- **Set of tasks**:
- 1) Decide whether each statement below agrees with the gun control comments. Answer yes or no for (a), (b), and (c), and quote the deciding words from the comments.
(a) One comment reports that John Howard said Australia does not need a Bill of Rights.
(b) One comment says the author reported whether the overall suicide rate had changed.
(c) The statistic quoted by the NRA covered a whole country over many years.
- 2) In the gun control comments, whose point is described as an excellent one?

- **Document segment**:

  5. Since former Australian Gun Banning Prime Minister John Howard decided last week to jump into the “Gun Control Debate” here in the U.S. with his comment that “Australia doesn’t have a Bill of Rights, NOR DO I THINK WE NEED ONE…” I think the Australians deserve everything their Political Masters serve them.

    Thank God we have SOME Recourse via the Courts here in America and the Legislature to mitigate the effects of OUR Dictator-in-Chief and his Agenda, BECAUSE We the People have the Bill of Rights.

    And when the Australian’s New Masters arrive from China and set up shop, I’ll be laughing my ass off.

  6. I noticed the author did not report whether the suicide rate had changed (using other means than a firearm,) if the overall rate had changed. If not, then the firearm argument is worthless as having no bearing. The same applies to the crime rate/homicide rate. Did they change, too, or remain the same?

    Ditto, what Carteach0 said.

  7. Ed Bonderenka’s point is an excellent one – We The People have a right to keep and bear arms for our defense be that against criminals, the insane, or a tyrannical government. We have a right to possess any firearm our “betters” possess. If we don’t need defensive weaponry then why do our police need armored cars and SWAT teams?

    But the point about statistics still stands. It is why quoting statistics is always an issue. As the Australian article pointed out, a stat quoted by the NRA only applied to one section of one city for only two years.

    And the same can be said about firearms violence in the US. Filter out the gangbangers in the inner cities and you find a right peaceable population not much inclined to shoot one another.

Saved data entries
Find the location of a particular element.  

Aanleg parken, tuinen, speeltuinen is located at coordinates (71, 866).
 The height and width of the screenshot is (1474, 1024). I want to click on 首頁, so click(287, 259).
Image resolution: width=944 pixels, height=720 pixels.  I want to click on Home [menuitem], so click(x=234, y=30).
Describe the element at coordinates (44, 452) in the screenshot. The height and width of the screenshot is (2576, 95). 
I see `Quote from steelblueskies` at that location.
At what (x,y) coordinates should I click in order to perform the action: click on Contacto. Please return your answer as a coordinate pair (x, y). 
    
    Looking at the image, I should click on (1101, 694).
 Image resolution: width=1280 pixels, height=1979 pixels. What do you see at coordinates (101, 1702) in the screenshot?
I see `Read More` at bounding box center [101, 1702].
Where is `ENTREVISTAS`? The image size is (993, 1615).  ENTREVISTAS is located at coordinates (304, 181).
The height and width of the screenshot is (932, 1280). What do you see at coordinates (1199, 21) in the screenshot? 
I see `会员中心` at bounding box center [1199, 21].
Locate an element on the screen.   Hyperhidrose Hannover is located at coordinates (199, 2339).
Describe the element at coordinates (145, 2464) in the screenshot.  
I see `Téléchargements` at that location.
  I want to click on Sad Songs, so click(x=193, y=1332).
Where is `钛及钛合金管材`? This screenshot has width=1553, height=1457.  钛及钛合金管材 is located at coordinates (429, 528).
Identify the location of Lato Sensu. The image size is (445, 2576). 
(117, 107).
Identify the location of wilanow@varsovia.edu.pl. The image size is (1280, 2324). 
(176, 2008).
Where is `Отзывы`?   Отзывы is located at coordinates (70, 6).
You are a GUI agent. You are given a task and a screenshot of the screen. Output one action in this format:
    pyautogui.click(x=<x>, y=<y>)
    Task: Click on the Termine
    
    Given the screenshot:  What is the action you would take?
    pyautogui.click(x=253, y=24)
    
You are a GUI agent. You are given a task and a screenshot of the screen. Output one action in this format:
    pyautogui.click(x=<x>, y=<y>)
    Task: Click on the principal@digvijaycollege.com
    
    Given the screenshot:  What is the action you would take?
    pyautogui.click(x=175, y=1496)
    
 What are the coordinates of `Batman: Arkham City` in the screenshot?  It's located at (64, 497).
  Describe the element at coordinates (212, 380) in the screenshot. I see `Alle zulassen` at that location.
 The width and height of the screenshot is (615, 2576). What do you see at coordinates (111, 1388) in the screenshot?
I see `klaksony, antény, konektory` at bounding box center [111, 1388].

- **Answers given**:
- 1)
(a) Yes: "Australia doesn’t have a Bill of Rights, NOR DO I THINK WE NEED ONE…"
(b) No: "I noticed the author did not report whether the suicide rate had changed"
(c) No: "a stat quoted by the NRA only applied to one section of one city for only two years."

- 2) Ed Bonderenka's point.